Contra-indicaties voor deze geneesmiddelen zijn onder meer leveraandoeningen, galblaasaandoeningen en bekende gevoeligheid van de huid voor licht. Bovendien mogen dialysepatiënten en patiënten die allergisch zijn voor fibrinezuur niet met het geneesmiddel worden behandeld.
De inname en dosering van het medicijn moeten individueel worden afgestemd op de patiënt en de ernst van de ziekte.Fibraten worden meestal niet als monotherapie gegeven. Verhoogde bloedlipideniveaus kunnen ook positief worden beïnvloed door voldoende lichaamsbeweging en voedingsinterventies. Het medicijn maakt dus meestal deel uit van een therapie met meerdere kolommen.
Zwangere vrouwen en vrouwen die borstvoeding geven, moeten voor gebruik beslist hun arts raadplegen. Over de dosering bij kinderen zijn er nog geen betekenisvolle cijfers.
Fibraten moeten meestal over een langere periode worden toegediend. Patiënten dienen de medicatie regelmatig in te nemen en te handelen zoals voorgeschreven door hun behandelende arts. Als u vermoedt dat de dosering te zwak of te sterk is, dient u onmiddellijk contact op te nemen met de arts. Bovendien is het noodzakelijk om regelmatig de bloedlipidenwaarden te controleren om de effectiviteit van de therapie te controleren en deze indien nodig aan te passen.
Risico's en bijwerkingen
Het innemen van fibraten kan leiden tot risico's en bijwerkingen. Bij correct gebruik zijn de meeste van de vermelde bijwerkingen echter tijdelijk. Stoppen met de medicatie is niet altijd absoluut noodzakelijk als er ongewenste bijwerkingen optreden en mag nooit alleen maar altijd in overleg met de behandelende arts.
Veel voorkomende negatieve effecten zijn onder meer buikpijn, gasvorming, obstipatie, verlies van eetlust, misselijkheid, duizeligheid, huiduitslag, hoofdpijn, vermoeidheid, diarree en dyspepsie. Dit laatste kenmerkt zich door een spijsverteringsstoornis in de bovenbuik. Het wordt gekenmerkt door malaise, een brandende maag en een vroeg gevoel van verzadiging.

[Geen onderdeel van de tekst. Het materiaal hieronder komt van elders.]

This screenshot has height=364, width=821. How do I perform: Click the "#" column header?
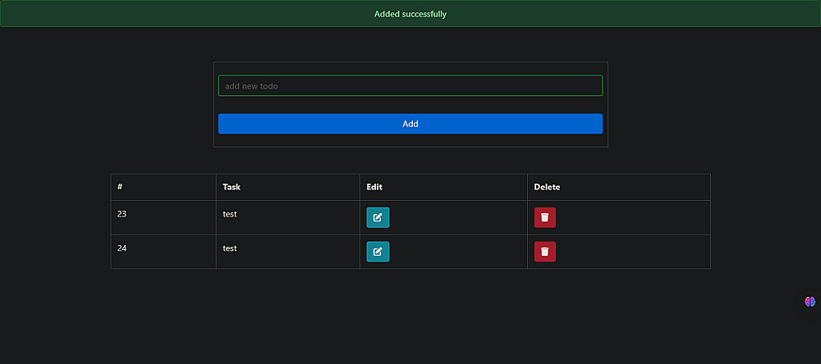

Fibraten kunnen zelden leiden tot spierziekten. In individuele gevallen kan de inname leiden tot leverdisfunctie. Zogenaamde rabdomyolyse kan zeer zelden voorkomen. Dit leidt tot een levensbedreigende ontbinding van de dwarsgestreepte skeletspieren. Symptomen van deze ziekte zijn onder meer koorts, braken, spierzwakte, spierpijn en acuut nierfalen.

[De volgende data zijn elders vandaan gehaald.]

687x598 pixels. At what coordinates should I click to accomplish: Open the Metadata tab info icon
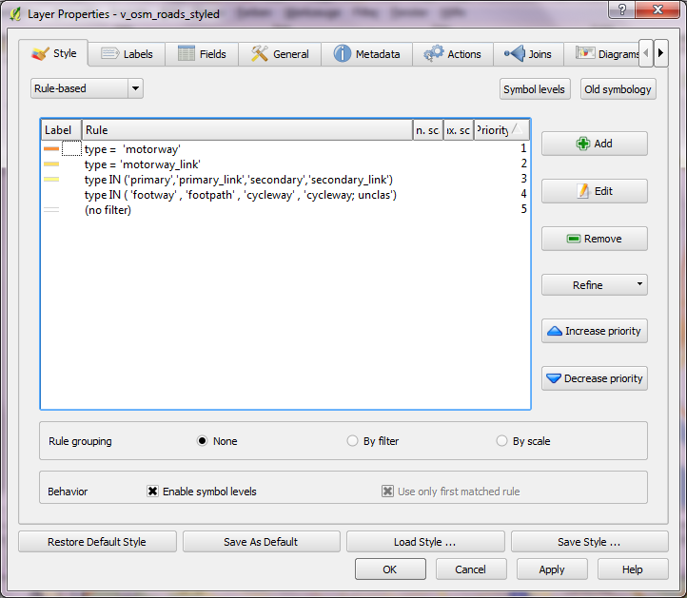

Zoals vermeld in de vorige paragraaf, kunnen fibraten het risico op het ontwikkelen van galstenen met cholesterol verhogen. Interacties met andere geneesmiddelen, zoals antidiabetica of anticoagulantia, zijn mogelijk. Daarom is het bij het gebruik van het medicijn essentieel om te vragen naar het gebruik van andere medicijnen.